§ Task
Put the following material into a two-column CSV with the headers request and answer, one row per request, each field quoted and any line breaks replaced by spaces.

§ Information supplied
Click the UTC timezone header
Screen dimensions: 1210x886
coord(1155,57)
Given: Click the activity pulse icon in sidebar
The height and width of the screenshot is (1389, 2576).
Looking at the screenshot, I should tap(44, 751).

§ Task answer
request,answer
"Click the UTC timezone header Screen dimensions: 1210x886","coord(1155,57)"
"Given: Click the activity pulse icon in sidebar The height and width of the screenshot is (1389, 2576).","Looking at the screenshot, I should tap(44, 751)."